POUR TRISHA BROWN, la danse était « une répartition démocratique du mouvement dans le corps entier ». Le Festival d’automne à Paris et le Théâtre de la Ville ont consacré deux programmes à la chorégraphe américaine, qui, à 75 ans, très affaiblie par des problèmes cérébraux, a décidé de passer la main à ses deux collaboratrices, Diane Madden et Carolyn Lucas. Ces soirées étalées sur deux semaines ont attiré un public nombreux et enthousiaste, d’autant que des rumeurs circulent sur la fin prochaine de la Trisha Brown Dance Company, créée en 1970, dont ce serait la tournée d’adieux. Dernière occasion donc de voir de première main ces chorégraphies qui ont bouleversé la danse contemporaine de la fin du siècle dernier. Un trésor culturel pour ceux qui étaient trop jeunes à l’époque et qui peuvent douter de sa richesse aujourd’hui, devant un abâtardissement constant, à commencer par ce que le Théâtre de la Ville a fini par appeler « danse élargie » dans sa programmation.

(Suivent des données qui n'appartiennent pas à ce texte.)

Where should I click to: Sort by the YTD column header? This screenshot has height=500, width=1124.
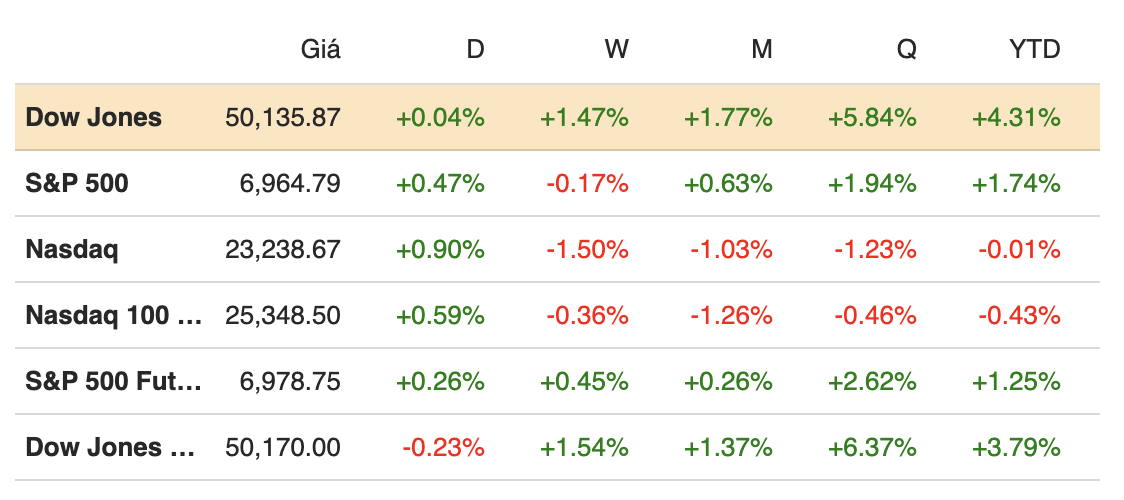click(1034, 49)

Les deux programmes ont montré des pièces étalées sur près de trente années (de 1966 à 1994) et toutes créées sur des scènes françaises. « Newark » (Angers, 1987), pour 7 danseurs, était peut-être la plus belle : Trisha Brown s’y montre virtuose dans l’art de créer le mouvement et le coordonner à toutes les autres composantes, éclairage, obstacles, éléments externes scéniques, sans que rien n’ait jamais l’air ni fabriqué, ni improvisé. Et aussi « For M.G : the Movie » (Douai, 1991), pièce écrite en hommage à Michel Guy, qui a soutenu la carrière française de la chorégraphe, dont il avait fait la découverte à New York : un magnifique ensemble pour 7 danseurs (tous remarquables), où la géométrie des corps joue avec celle de la lumière et des couleurs. « If you couldn’t see me » (1994, Chateauvallon) était la touche d’humour de ces programmes, solo magistralement dansé par Jamie Scott entièrement dos au public ! « Astral Convertible » (Montpellier, 1989), réglé sur la musique de John Cage, concluait ce formidable hommage : cette chorégraphie pionnière de la danse urbaine, que Trisha Brown voulait « transportable », restera également comme un souvenir illuminé, avec ses tours lumineuses créés par Robert Rauschenberg et Pier Biorn.
Silence.
De son côté, le Ballet de l’Opéra de Paris* reprend actuellement sa version de « Glacial Decoy » (1979), ballet dans le silence, dans un triptyque raffiné qui affiche aussi une reprise de « Doux mensonges », de Jírí Kylián, sur des musiques de Gesualdo et Monteverdi, et une création de Saburo Teshigawara, « Darkness is Hiding Dark Horses ». De « Doux mensonges », on peut dire, si l’on en juge par l’applaudimètre, que le ballet a encore beaucoup de beaux soirs devant lui ; c’est toujours un plaisir de revoir l’une des plus belles chorégraphies créées par Kylián pour l’Opéra de Paris. La création de Teshigawara, en revanche, malgré les moyens mis et la participation de trois étoiles, n’a pas fait vraiment l’événement. Les atmosphères créées par les geysers de fumée, le noir du décor, la musique planante et les bruits de chevaux forment un ensemble d’un esthétisme extrême, qui ne palpite pas plus de quelques minutes.
On est presque soulagé par le silence de « Glacial Decoy », qui, sur une suite de photos signées Robert Rauschenberg, voit défiler 5 danseuses dans un perpetuum mobile à la chorégraphie très symétrique. Surtout, après avoir vu les danseurs de la Trisha Brown Dance Company deux soirées durant, on se dit qu’une danseuse de formation classique qui danse du Trisha Brown, ce n’est qu’une technique apprise et vite restituée. Rien dans le mouvement gracieux d’un bras, le port de cou, la pose d’un chignon d’une danseuse de formation classique n’appartient à la danse postmoderne.
* Opéra de Paris-Palais Garnier (tél. 0892.89.90.90, www.operadeparis.fr), jusqu’au 14 novembre.